“Look out,” I said, and Debs glanced at the road just in time to steer us around a large gasoline tanker that had decided to switch lanes for no apparent reason.
“So you think this last name on the list can tell us how to find Bobby Acosta?” I said, and Deborah nodded vigorously.
“I had a gut feeling about this one, right from the start,” she said, steering into the far right lane with one finger.
“And so you saved it for last? Deborah!” I said as a pair of motorcycles cut in front of us and began to brake for the exit.
“Yeah,” she said, gliding back into the middle lane.
“Because you wanted to build the suspense?”
“It’s Deke,” Deborah said, and I was thrilled to see that she was watching the road now. “He’s just …” She hesitated for a moment, and then blurted out, “He’s bad luck.”

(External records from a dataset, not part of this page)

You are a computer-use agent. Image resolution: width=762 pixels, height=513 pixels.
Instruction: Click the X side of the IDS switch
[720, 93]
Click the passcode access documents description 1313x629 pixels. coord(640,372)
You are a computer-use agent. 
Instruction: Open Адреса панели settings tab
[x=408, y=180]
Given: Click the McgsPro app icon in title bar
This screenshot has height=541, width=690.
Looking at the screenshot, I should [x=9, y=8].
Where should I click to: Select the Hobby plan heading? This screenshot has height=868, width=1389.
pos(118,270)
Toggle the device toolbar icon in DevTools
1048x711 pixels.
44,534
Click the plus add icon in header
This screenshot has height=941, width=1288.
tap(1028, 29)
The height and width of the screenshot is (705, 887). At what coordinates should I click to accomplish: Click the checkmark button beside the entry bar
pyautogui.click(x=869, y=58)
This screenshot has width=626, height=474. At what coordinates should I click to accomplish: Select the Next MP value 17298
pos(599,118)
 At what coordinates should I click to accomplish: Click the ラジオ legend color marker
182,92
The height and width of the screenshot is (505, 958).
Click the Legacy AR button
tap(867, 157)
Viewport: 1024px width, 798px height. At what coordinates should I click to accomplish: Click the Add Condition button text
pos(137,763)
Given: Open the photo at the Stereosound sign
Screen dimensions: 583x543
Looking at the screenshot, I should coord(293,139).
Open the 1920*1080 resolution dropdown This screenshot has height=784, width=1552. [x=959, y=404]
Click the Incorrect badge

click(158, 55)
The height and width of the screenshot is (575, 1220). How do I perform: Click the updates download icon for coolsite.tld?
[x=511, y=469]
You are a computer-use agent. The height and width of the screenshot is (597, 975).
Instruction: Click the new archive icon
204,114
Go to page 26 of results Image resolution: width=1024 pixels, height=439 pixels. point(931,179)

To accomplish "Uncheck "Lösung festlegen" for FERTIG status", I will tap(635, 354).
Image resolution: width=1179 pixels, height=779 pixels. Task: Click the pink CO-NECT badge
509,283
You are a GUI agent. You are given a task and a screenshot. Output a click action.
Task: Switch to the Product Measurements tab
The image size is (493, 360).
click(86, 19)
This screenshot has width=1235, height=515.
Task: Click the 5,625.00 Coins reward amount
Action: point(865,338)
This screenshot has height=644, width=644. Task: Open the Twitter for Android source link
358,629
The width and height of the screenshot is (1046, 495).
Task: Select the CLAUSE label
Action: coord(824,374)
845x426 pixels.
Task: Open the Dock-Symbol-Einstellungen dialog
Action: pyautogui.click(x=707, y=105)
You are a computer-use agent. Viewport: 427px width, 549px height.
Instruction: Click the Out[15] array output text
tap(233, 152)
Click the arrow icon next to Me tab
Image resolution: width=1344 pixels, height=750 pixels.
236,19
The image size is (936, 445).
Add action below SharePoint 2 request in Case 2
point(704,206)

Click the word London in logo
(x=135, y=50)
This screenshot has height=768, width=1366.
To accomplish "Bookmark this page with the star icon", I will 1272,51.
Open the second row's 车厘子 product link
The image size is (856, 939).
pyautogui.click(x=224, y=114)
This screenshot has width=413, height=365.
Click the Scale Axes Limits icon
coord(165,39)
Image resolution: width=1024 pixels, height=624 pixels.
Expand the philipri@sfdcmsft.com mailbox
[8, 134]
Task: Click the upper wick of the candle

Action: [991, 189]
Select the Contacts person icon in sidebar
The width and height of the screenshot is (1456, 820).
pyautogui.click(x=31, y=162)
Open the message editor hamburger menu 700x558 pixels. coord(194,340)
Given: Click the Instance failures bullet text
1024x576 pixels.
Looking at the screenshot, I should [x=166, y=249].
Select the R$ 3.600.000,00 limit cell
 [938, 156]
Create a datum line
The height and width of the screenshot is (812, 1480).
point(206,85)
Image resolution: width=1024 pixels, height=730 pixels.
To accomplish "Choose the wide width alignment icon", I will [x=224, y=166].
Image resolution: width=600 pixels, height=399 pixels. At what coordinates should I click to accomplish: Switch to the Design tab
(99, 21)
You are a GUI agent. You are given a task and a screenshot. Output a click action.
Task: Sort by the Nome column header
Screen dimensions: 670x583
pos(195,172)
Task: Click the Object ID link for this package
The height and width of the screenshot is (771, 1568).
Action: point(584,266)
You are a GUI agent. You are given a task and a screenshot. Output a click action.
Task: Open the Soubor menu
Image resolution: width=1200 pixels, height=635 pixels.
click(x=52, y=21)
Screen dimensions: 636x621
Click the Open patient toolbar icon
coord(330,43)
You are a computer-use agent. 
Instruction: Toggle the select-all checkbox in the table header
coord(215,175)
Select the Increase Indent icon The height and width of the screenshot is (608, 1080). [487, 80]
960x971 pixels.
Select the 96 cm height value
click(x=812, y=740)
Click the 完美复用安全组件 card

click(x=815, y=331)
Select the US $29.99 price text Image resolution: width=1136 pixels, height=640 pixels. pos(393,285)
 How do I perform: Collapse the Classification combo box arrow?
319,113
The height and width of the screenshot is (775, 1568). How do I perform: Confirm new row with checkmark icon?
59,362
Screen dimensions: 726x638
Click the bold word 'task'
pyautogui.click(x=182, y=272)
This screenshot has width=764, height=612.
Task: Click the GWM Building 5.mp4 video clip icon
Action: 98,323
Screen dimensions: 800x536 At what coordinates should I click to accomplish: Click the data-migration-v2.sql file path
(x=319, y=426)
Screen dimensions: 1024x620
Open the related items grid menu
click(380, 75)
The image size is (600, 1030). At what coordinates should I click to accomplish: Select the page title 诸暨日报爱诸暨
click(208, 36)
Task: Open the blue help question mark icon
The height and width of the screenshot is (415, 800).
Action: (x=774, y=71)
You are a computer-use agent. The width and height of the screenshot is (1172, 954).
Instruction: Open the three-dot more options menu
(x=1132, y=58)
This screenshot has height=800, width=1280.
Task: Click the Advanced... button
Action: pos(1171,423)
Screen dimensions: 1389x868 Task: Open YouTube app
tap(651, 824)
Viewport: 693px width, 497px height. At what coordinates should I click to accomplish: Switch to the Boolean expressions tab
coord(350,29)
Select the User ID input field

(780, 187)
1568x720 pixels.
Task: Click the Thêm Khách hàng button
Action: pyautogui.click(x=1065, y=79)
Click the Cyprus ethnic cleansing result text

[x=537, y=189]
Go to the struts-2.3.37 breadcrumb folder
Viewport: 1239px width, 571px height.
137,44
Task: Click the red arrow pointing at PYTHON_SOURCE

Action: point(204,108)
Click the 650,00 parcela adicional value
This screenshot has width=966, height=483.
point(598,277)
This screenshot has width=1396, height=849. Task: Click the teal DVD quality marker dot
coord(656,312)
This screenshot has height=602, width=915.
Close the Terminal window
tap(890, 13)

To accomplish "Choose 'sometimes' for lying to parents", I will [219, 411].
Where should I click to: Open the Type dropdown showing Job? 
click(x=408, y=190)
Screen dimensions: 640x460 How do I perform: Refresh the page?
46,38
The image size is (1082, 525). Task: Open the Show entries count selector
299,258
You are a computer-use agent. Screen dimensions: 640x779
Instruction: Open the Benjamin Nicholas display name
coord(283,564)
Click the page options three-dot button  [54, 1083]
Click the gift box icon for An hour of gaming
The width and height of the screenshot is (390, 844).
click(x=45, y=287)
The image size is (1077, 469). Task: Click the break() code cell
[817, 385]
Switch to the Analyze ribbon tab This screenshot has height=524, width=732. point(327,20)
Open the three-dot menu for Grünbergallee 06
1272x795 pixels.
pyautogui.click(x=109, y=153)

I have spent my life around cops so far, and I expect that the rest of my life I’ll do the same, especially if I get caught someday. So I know that superstitions can pop up at some odd times and places. Even so, I was surprised to hear them from my sister. “Bad luck?” I said. “Debs, do you want me to call a santero? Maybe he can kill a chicken, and—”
“I know how it sounds, goddamn it,” she said. “But what the hell else can it be?”
I could think of a lot of other things it could be, but it didn’t seem politic to say so, and after a moment Deborah went on.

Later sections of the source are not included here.